Last spring, pink was the new black. Seriously. Along with lime green, banana yellow and pumpkin orange. Brightly colored clothing sold so well last season that market analysts are crediting sartorial fruit salad with reviving the fashion industry after a three-year slump. Next spring, according to the Fashion Week shows of the last few days, "flame" will replace bright pink, while white will contend for "new black" honors.

Sorry, I'm not wearing "flame", whatever that is. Orange red is not my color, never will be. White is ridiculous unless you're competing for the largest drycleaning bill awards (see Heather Locklear in LAX). And while I may have over-indulged in the pinkalicious trend, it suits my complexion, and I'll continue to wear it for the forseeable future. Along with black. Although, knowing two men who wear virtually nothing but black and a few women who could use a squidge more contrast in their wardrobe, I promise not to overdo it. Moderation in all things, as Ms. Siegal is clearly aware:
Like Ms. Karan, many designers wear black in their Fashion Week bows even while sending out orange dresses - surely a secret message to New Yorkers and fellow travelers to stay strong: so buy the kelp-green bag, coral-reef scarf and turquoise shoes. Mix and match. The rest stays black.

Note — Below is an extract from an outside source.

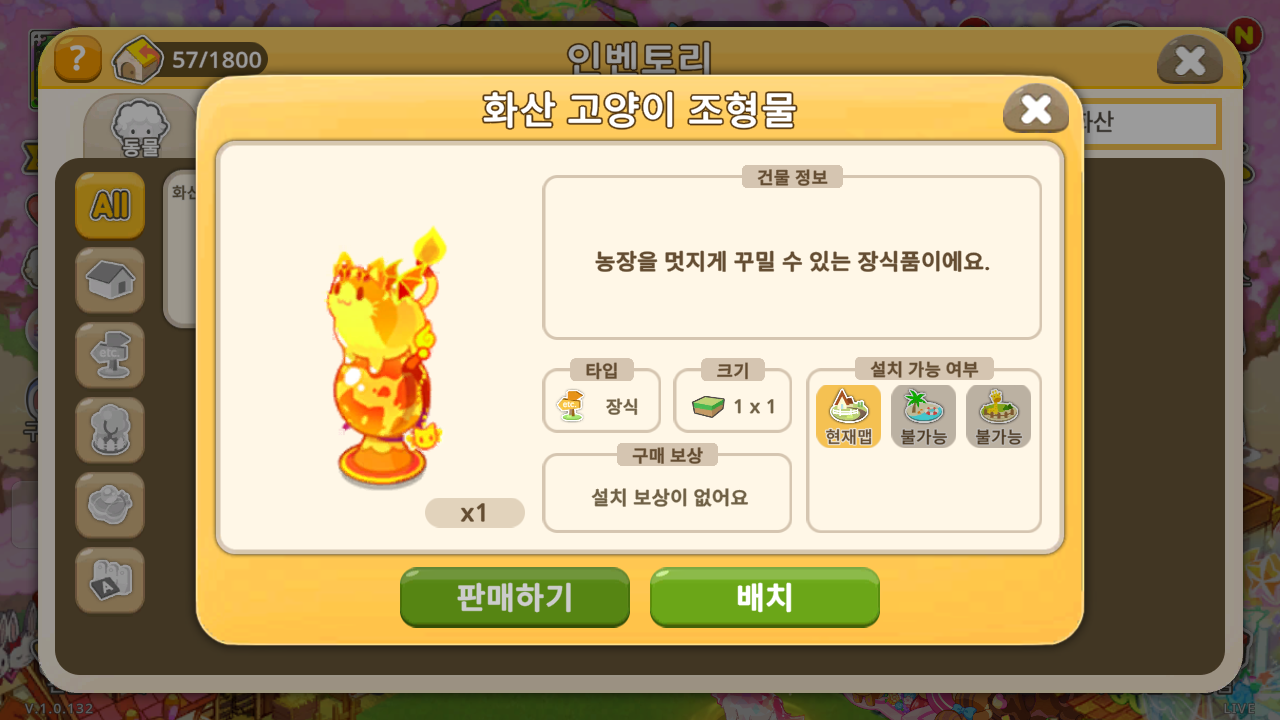Viewport: 1280px width, 720px height.
Task: Click the question mark help icon
Action: pyautogui.click(x=77, y=59)
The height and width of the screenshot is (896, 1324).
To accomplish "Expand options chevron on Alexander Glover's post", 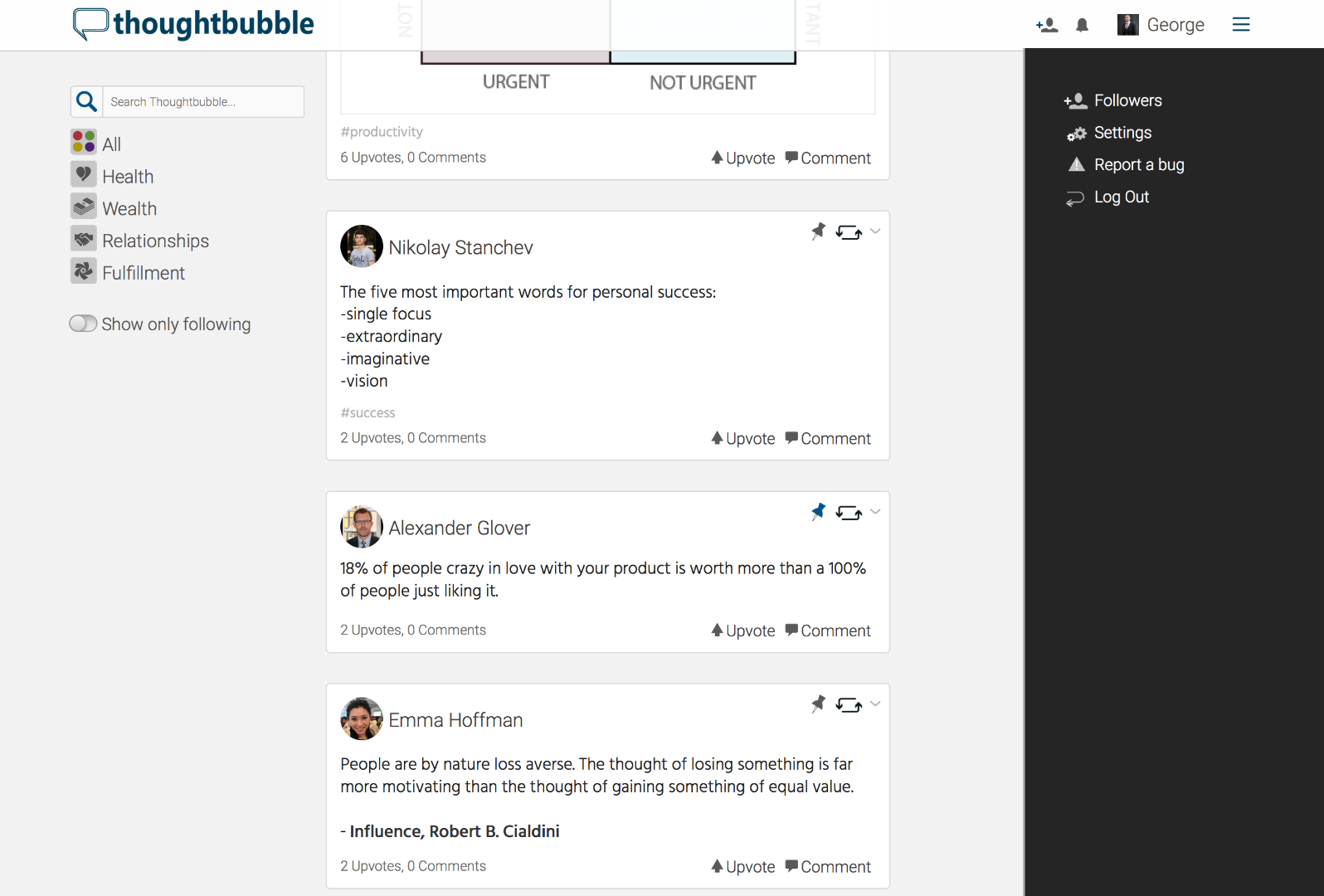I will click(x=875, y=512).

Monday, September 13, 2004

Swing designer?

From today's NYT:
Two weeks ago, at the Republican National Convention, Laura Bush wore a blue Oscar de la Renta suit, and the designer himself had a coveted seat in the Bush family box. "It was like an American experience," said Mr. de la Renta, a native of the Dominican Republic, who is what pollsters would probably identify as a swing designer. He makes clothes for Teresa Heinz Kerry, too.

The fabulous girl doesn't believe in designers swinging - it's like being a gay Republican - but I guess you can't control who buys your goods ... would that you could.

Friday, September 10, 2004

Um, could we raise the bar a little, Gwyn?

On Jessica Simpson:

"I’m just glad that there’s one super-popular girl in America who’s not drunk, sleeping with tons of people, and wearing incredibly revealing, inappropriate outfits,” (Gwyneth) Paltrow told Entertainment Weekly. “She’s a postmodern Donna Reed.”

Everyone should spend some time

on this page, taking a moment to honor those who gave their lives for ... well, fill in the blank.

Wednesday, September 08, 2004

Back, and in mourning

Well, everything you need to know about the crass-tastic RNC doings last week can be found at Jon Stewart's homebase. I'm just saddened that there have been 1,000 US deaths (the only ones we're counting, right?) so far and no end in sight.
"I wouldn't be happy if I were occupied either." - POTUS

If he doesn't have enough to do, maybe he could go help prepare bodies to be returned to their loved ones.

Also today, the ban on assault weapons lapsed, a third hurricane tore up the Caribbean, the VP basically said that if Bush isn't re-elected, Americans should prepare for another terrorist attack (didn't they just finish telling us, again, that another attack is guaranteed anyway?), and Fashion Week began, giving New Yorkers much better clothes to view than those they suffered through last week.